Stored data
- Opening Delimiter -
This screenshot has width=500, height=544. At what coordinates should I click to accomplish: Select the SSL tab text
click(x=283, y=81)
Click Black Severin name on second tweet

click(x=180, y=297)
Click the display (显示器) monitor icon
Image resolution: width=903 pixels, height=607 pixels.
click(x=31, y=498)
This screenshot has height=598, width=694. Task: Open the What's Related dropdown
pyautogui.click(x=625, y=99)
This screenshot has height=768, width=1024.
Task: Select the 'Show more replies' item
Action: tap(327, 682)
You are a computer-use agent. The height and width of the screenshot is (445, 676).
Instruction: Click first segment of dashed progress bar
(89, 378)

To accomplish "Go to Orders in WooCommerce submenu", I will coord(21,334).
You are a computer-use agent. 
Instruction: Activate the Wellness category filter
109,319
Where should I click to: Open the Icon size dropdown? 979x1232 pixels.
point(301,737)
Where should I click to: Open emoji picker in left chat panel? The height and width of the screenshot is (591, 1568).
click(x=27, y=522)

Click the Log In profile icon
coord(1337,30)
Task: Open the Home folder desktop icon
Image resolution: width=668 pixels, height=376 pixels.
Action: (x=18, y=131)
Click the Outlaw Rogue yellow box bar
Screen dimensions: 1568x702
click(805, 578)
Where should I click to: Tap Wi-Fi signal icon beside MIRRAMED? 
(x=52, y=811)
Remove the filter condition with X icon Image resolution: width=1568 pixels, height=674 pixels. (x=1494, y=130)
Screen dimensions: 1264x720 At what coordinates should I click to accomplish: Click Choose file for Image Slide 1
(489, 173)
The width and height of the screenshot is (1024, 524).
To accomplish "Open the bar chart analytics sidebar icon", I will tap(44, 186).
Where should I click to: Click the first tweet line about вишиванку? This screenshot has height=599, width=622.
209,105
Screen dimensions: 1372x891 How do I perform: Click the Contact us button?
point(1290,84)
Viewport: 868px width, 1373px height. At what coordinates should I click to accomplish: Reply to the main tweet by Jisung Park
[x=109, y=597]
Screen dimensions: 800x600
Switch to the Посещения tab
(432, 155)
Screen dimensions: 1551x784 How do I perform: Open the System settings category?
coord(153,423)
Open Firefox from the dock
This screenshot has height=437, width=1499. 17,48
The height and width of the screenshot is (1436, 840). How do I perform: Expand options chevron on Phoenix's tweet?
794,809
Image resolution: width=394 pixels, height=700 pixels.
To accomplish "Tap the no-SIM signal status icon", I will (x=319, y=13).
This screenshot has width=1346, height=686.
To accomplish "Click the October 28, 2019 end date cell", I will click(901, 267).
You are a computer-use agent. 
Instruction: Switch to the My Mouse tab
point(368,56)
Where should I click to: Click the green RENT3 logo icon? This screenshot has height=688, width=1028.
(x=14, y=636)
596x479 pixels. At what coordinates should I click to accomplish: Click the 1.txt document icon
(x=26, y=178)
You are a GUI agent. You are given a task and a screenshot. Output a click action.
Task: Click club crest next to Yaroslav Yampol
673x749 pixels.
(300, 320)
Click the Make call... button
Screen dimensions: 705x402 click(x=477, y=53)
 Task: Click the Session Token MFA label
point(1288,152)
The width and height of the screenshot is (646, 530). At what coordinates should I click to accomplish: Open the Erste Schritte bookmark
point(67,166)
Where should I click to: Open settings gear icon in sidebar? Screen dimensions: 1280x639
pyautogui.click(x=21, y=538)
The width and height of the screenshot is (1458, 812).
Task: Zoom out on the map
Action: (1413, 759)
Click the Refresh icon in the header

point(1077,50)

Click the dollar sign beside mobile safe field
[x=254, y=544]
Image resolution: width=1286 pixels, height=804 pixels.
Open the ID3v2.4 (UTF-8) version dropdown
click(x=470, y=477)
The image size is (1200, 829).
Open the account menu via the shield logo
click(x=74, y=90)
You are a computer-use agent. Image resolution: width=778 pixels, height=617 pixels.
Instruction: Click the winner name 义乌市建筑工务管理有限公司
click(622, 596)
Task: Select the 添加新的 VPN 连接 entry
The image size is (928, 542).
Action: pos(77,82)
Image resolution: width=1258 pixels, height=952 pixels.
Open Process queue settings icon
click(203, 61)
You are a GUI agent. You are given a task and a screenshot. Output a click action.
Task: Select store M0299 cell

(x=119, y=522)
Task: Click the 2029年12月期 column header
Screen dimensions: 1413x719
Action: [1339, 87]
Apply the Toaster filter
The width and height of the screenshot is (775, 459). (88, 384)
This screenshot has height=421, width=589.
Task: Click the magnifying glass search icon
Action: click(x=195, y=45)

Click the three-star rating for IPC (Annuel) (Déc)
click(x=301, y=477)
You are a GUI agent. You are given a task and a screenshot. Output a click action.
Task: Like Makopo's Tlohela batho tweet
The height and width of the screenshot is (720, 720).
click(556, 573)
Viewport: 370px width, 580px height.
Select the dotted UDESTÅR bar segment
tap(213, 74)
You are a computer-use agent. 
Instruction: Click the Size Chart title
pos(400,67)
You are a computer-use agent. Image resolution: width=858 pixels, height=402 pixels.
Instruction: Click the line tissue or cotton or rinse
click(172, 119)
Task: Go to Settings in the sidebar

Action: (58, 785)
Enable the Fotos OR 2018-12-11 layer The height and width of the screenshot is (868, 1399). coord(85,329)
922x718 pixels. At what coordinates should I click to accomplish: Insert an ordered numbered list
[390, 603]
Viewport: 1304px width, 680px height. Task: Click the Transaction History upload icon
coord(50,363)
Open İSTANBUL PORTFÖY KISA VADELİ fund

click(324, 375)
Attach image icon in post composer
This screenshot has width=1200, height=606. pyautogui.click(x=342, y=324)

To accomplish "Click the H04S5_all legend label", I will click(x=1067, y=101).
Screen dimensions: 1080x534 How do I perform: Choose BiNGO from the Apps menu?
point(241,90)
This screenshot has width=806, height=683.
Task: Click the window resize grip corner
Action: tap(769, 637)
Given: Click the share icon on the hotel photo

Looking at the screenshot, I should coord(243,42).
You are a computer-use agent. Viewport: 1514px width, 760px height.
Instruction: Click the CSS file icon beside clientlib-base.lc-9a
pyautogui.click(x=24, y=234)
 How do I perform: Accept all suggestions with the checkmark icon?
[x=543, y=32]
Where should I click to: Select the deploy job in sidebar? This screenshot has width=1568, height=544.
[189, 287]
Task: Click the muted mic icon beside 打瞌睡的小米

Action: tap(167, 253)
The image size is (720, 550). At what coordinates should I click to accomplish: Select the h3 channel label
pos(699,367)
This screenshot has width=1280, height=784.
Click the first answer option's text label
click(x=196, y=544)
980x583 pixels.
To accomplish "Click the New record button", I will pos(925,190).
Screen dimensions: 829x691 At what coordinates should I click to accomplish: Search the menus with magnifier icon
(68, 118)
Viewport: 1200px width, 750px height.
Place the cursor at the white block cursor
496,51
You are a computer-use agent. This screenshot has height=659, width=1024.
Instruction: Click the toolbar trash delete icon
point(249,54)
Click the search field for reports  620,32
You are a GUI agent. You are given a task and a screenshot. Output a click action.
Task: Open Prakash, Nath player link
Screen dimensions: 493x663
- Closing Delimiter -
Retype only this portion of the data above: the line containing "Screen dimensions: 1568x702", the line containing "Remove the filter", and all lines between them, exactly.

ANSWER TO THIS TASK ::
Screen dimensions: 1568x702
click(805, 578)
Where should I click to: Tap Wi-Fi signal icon beside MIRRAMED? 
(x=52, y=811)
Remove the filter condition with X icon Image resolution: width=1568 pixels, height=674 pixels. (x=1494, y=130)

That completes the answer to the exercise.